Extracted records:

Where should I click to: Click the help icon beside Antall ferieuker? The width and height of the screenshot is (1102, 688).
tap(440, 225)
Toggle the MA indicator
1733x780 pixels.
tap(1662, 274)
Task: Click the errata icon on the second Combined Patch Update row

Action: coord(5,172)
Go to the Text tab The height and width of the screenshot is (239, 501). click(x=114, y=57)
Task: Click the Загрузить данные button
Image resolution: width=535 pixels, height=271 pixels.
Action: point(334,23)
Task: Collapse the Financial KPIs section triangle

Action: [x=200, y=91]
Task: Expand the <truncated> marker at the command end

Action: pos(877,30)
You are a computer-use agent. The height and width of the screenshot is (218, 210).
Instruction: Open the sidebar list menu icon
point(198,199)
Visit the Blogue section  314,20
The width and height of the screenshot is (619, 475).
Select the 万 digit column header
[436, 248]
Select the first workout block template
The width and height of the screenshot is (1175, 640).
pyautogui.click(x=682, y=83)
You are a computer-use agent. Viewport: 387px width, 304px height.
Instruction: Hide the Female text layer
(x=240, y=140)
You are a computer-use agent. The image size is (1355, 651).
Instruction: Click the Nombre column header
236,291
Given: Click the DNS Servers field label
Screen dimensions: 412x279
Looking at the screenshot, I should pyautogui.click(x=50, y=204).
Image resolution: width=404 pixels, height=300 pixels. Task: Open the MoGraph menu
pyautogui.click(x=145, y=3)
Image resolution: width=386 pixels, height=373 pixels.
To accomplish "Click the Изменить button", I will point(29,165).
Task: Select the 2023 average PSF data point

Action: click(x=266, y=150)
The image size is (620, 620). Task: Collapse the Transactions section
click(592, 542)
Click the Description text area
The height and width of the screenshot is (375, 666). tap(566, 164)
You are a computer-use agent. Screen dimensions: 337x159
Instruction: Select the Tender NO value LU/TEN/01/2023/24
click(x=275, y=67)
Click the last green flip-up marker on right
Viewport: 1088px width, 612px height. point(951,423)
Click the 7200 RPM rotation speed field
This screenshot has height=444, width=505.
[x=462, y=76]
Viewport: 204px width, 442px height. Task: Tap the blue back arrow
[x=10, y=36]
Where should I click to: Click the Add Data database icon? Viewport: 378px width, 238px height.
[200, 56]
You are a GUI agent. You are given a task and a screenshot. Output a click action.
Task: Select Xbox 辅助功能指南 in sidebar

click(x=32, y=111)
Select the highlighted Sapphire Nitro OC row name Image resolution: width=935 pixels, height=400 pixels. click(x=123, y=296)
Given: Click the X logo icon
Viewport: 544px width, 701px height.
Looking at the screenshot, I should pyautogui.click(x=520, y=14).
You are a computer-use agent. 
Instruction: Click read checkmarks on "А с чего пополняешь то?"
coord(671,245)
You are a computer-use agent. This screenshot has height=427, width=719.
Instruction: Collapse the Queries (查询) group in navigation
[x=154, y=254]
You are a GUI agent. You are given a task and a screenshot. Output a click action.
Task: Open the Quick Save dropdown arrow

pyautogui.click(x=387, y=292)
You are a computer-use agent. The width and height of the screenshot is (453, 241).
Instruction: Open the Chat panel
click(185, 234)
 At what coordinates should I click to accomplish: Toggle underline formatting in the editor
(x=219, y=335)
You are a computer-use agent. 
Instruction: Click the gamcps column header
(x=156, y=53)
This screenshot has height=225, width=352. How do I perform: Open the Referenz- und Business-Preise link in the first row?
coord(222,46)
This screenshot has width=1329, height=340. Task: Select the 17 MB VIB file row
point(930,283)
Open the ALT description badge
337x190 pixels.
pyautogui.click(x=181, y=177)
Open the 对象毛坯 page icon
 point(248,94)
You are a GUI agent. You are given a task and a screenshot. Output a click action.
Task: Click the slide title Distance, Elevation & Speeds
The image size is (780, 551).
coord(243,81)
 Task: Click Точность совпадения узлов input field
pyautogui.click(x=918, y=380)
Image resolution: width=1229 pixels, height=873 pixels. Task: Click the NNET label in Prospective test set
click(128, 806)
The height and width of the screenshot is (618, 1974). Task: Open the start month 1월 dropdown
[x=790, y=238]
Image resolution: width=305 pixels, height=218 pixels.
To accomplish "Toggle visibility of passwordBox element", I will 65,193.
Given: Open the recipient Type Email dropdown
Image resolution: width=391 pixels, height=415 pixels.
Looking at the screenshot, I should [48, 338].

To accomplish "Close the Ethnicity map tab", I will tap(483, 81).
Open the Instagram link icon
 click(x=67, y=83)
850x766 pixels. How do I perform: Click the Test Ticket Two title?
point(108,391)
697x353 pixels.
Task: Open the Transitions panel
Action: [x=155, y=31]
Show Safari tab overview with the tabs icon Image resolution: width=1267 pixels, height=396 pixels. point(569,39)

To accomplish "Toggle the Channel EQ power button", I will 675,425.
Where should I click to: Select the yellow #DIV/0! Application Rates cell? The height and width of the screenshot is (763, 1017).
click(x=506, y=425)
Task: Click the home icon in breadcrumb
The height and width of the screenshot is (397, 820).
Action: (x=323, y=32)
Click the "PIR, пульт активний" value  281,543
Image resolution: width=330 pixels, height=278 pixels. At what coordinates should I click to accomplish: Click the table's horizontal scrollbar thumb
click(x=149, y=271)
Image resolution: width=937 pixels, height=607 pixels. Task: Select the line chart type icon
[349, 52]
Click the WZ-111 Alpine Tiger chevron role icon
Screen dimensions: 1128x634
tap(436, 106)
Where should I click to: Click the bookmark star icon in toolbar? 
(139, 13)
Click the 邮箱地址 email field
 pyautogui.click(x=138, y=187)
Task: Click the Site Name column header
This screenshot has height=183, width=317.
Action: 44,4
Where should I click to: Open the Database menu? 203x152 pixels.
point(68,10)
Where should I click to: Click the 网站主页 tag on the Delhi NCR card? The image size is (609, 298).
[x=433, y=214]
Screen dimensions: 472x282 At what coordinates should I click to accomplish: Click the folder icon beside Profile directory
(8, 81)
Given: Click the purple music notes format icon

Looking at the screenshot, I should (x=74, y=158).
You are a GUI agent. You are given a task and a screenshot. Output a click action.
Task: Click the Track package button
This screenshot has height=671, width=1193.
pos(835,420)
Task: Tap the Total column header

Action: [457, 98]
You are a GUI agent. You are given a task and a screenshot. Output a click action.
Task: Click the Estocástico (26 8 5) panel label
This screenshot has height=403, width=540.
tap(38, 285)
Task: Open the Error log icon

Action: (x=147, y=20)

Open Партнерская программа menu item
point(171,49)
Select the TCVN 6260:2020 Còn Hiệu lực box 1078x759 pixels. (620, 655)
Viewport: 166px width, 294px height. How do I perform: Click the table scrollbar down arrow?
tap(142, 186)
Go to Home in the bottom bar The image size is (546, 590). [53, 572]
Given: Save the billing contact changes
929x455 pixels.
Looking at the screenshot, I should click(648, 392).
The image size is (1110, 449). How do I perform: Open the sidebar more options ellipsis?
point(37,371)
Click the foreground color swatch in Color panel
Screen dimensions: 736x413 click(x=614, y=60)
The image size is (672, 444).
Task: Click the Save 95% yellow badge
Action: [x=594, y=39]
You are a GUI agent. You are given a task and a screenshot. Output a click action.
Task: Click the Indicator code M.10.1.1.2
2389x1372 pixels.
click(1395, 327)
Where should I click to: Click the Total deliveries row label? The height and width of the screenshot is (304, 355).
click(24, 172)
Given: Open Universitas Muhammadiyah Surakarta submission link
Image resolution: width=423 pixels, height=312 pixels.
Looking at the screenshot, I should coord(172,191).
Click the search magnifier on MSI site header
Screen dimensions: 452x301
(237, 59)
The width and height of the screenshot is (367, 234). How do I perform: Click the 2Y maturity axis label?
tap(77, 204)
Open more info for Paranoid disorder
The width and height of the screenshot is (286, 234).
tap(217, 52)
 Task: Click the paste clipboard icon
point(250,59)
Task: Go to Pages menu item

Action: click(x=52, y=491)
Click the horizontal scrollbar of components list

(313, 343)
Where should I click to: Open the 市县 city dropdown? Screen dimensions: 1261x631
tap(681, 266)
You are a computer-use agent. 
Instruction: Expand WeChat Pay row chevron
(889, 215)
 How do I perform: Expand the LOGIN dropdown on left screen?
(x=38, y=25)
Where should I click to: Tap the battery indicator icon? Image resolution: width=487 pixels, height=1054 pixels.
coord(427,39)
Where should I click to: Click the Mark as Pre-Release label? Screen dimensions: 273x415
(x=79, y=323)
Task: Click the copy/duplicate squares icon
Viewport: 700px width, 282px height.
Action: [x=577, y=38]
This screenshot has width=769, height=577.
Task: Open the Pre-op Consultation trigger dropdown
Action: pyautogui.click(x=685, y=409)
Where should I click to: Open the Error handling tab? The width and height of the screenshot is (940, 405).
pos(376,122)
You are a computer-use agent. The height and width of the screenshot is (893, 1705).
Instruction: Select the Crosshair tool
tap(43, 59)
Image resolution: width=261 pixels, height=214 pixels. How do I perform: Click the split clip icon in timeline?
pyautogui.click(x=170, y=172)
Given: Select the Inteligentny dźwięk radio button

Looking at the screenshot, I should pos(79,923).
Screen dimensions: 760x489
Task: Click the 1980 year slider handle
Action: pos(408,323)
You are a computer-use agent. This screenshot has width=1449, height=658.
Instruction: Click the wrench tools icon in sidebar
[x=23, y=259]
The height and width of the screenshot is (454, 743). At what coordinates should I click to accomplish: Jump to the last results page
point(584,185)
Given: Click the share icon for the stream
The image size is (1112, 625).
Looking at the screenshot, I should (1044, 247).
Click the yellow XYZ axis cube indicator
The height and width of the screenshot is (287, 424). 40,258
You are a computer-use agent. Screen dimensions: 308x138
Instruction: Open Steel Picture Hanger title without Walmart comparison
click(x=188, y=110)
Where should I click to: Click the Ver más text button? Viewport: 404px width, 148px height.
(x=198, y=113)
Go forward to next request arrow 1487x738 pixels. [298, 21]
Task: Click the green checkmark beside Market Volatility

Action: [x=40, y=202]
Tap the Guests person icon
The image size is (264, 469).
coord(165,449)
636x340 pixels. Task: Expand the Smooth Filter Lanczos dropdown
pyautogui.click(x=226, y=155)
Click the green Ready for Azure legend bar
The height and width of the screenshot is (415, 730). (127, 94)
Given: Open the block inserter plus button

Aim of the task: Convert the records from the line with "Task: Click the errata" to the line with "Action: pos(877,30)" into a Markdown table with the columns Row and Line, skipping blank lines.

The output:
| Row | Line |
|---|---|
| 1 | Task: Click the errata icon on the second Combined Patch Update row |
| 2 | Action: coord(5,172) |
| 3 | Go to the Text tab The height and width of the screenshot is (239, 501). click(x=114, y=57) |
| 4 | Task: Click the Загрузить данные button |
| 5 | Image resolution: width=535 pixels, height=271 pixels. |
| 6 | Action: point(334,23) |
| 7 | Task: Collapse the Financial KPIs section triangle |
| 8 | Action: [x=200, y=91] |
| 9 | Task: Expand the <truncated> marker at the command end |
| 10 | Action: pos(877,30) |